### [What is being asked]
Every record below is to be copied exactly, with its images omitted.

━━━━━ Stored data ━━━━━

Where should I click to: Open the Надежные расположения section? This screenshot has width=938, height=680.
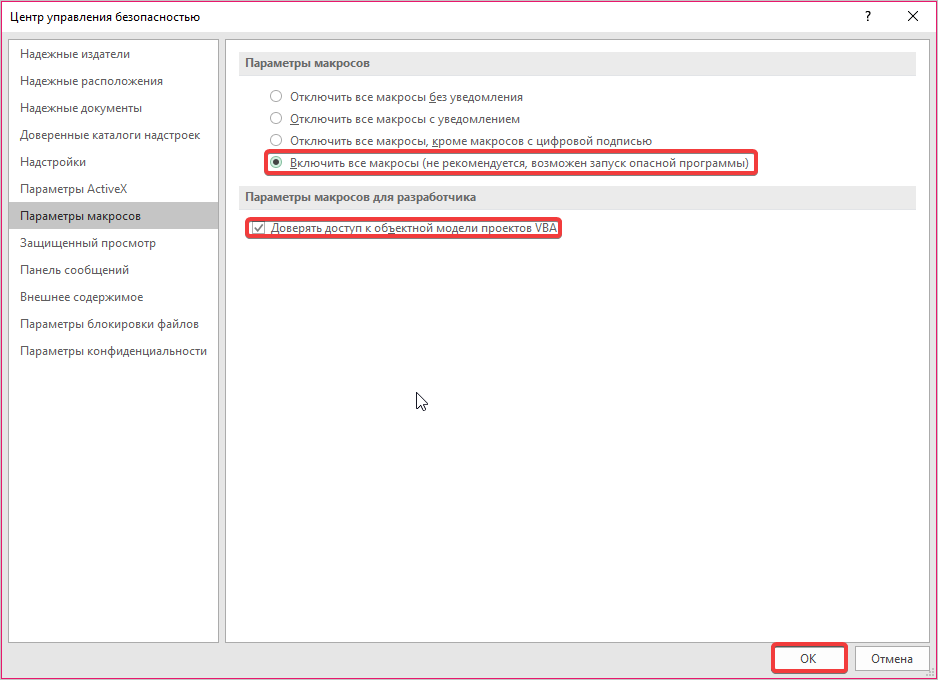[91, 81]
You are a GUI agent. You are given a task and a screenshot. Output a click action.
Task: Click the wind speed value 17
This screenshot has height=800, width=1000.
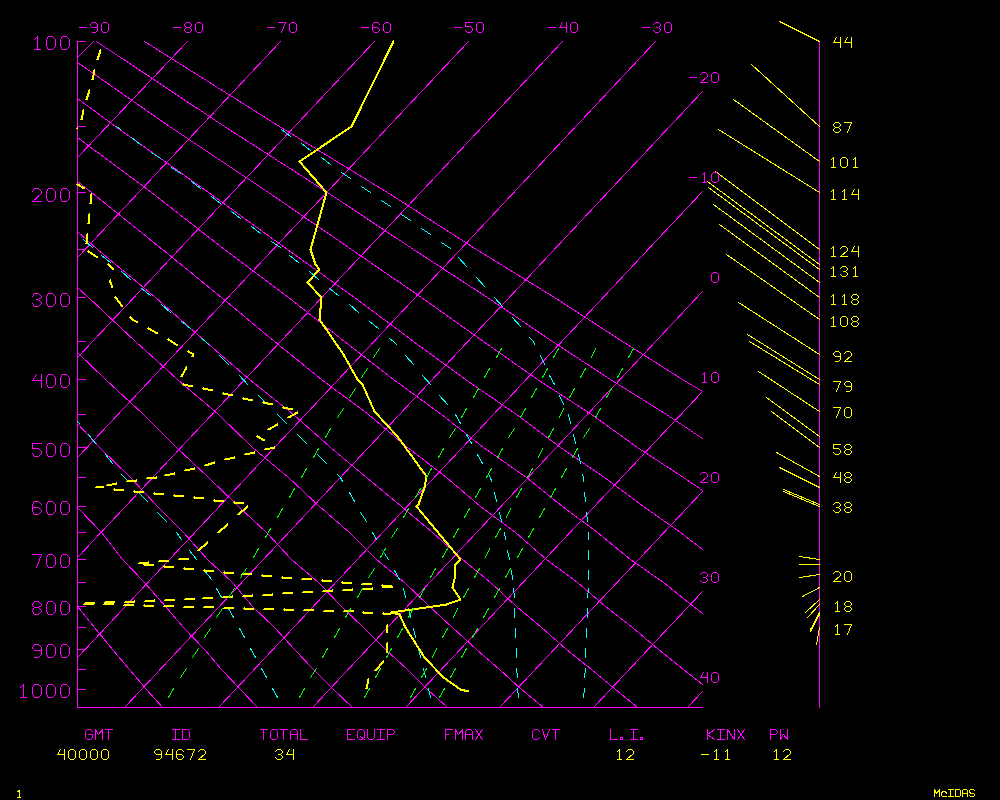pos(843,630)
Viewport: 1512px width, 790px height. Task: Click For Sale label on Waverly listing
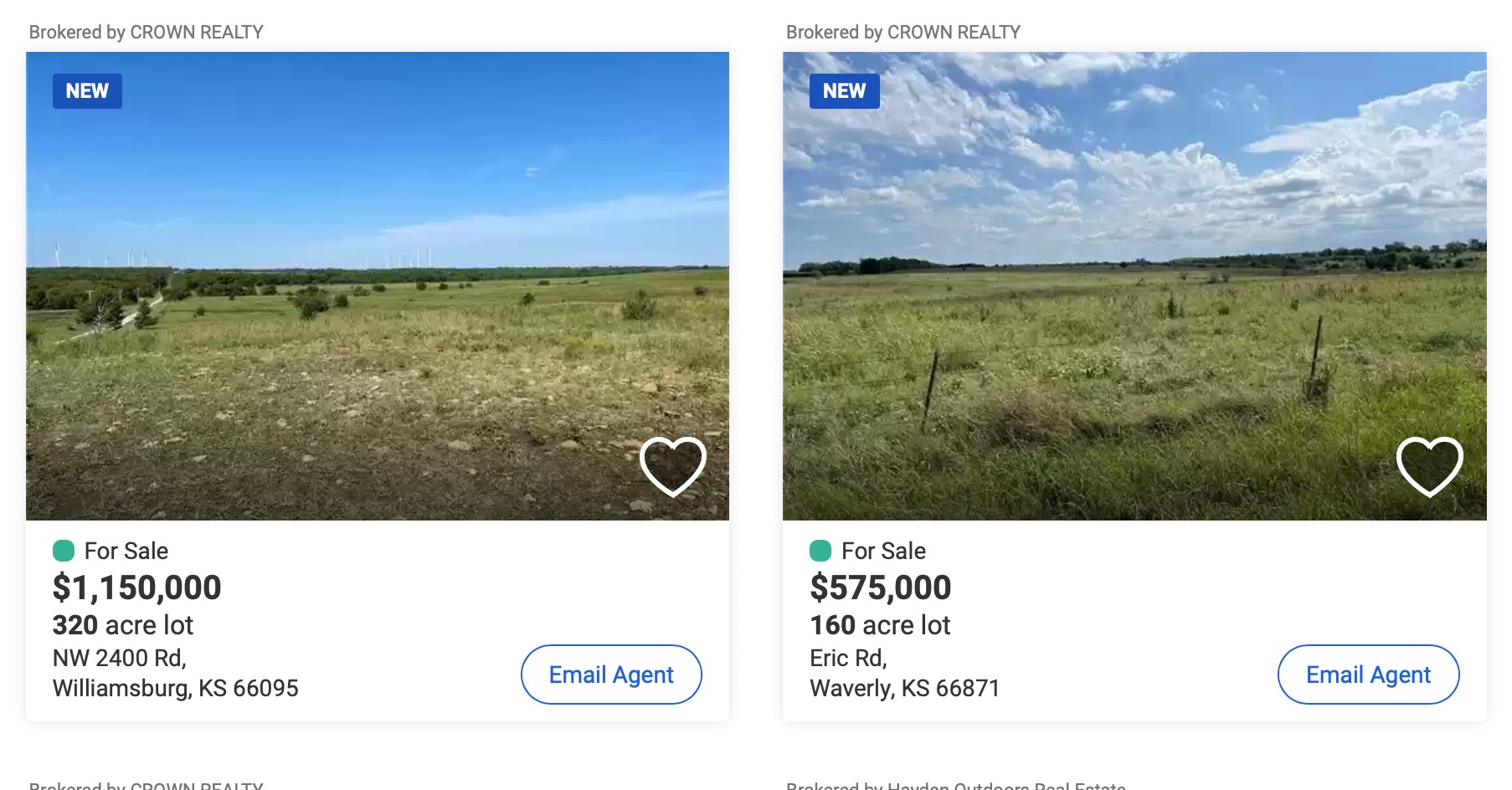(x=883, y=551)
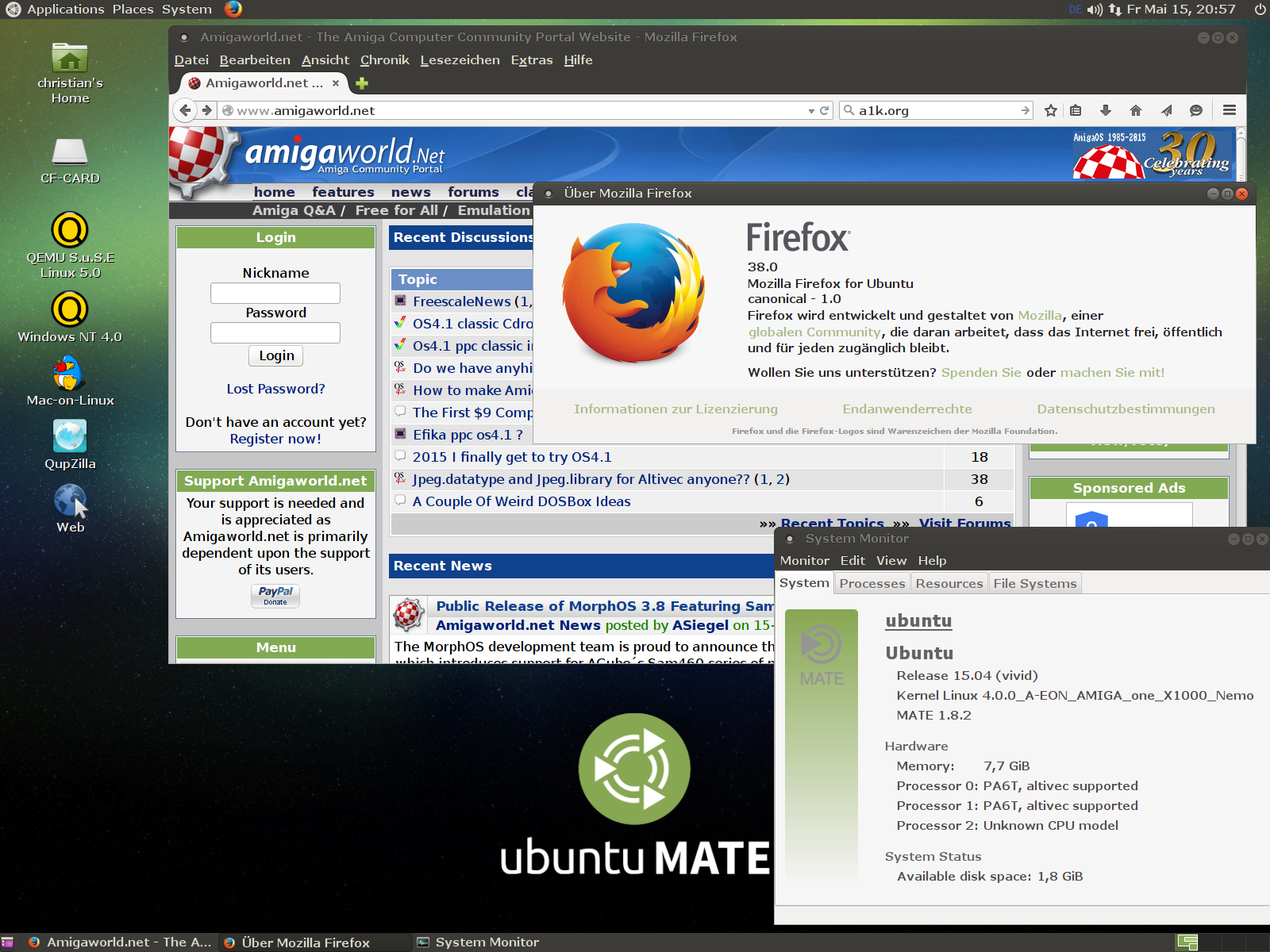Screen dimensions: 1270x952
Task: Open the Firefox hamburger menu
Action: [x=1230, y=111]
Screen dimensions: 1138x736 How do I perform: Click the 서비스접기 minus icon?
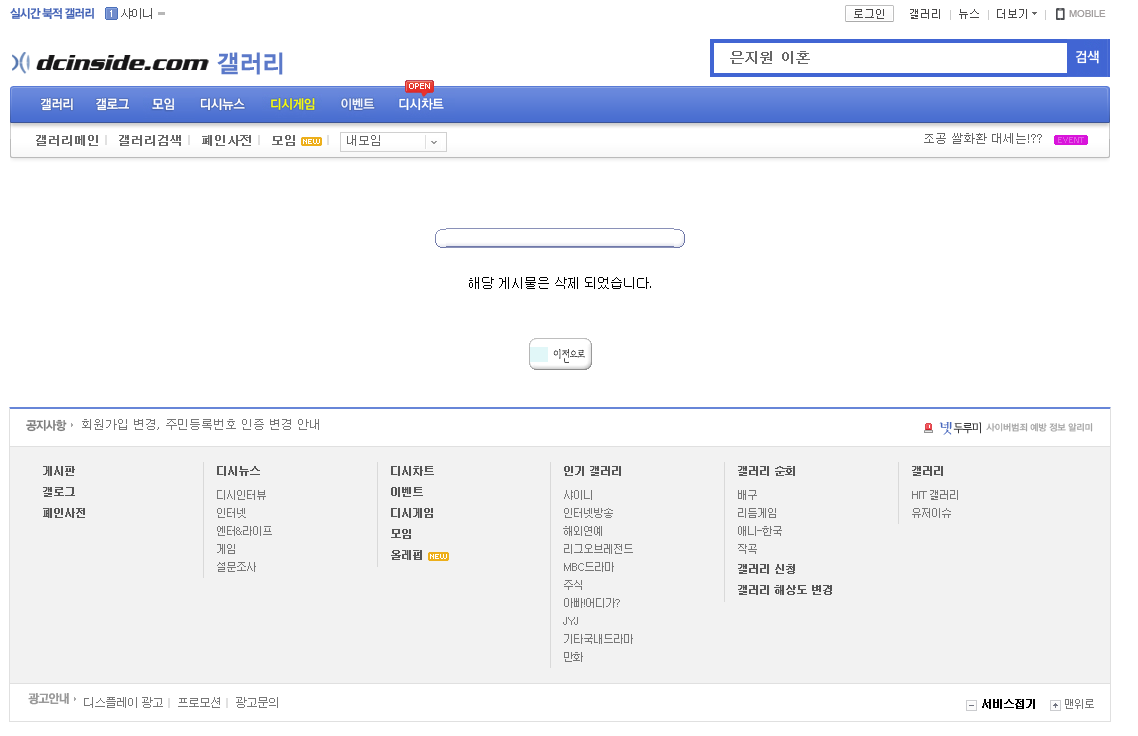point(971,706)
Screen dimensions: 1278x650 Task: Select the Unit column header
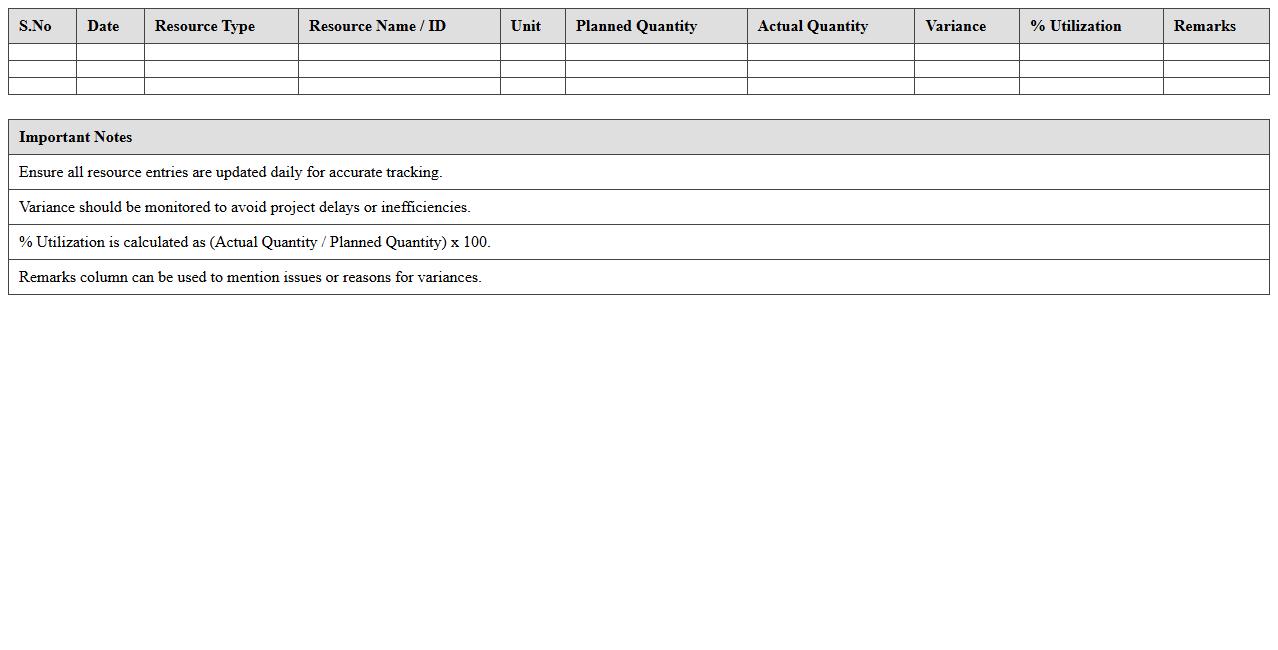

━━━━━

### [Answer for this exercise]
Where should I click to: Open the Надежные расположения section? This screenshot has width=938, height=680.
[91, 81]
You are a GUI agent. You are given a task and a screenshot. Output a click action.
Task: Click the wind speed value 17
This screenshot has height=800, width=1000.
pos(843,630)
Viewport: 1512px width, 790px height. Task: Click For Sale label on Waverly listing
(x=883, y=551)
Screen dimensions: 1270x952
Task: Open the Firefox hamburger menu
Action: [x=1230, y=111]
Screen dimensions: 1138x736 How do I perform: Click the 서비스접기 minus icon?
point(971,706)
Screen dimensions: 1278x650 Task: Select the Unit column header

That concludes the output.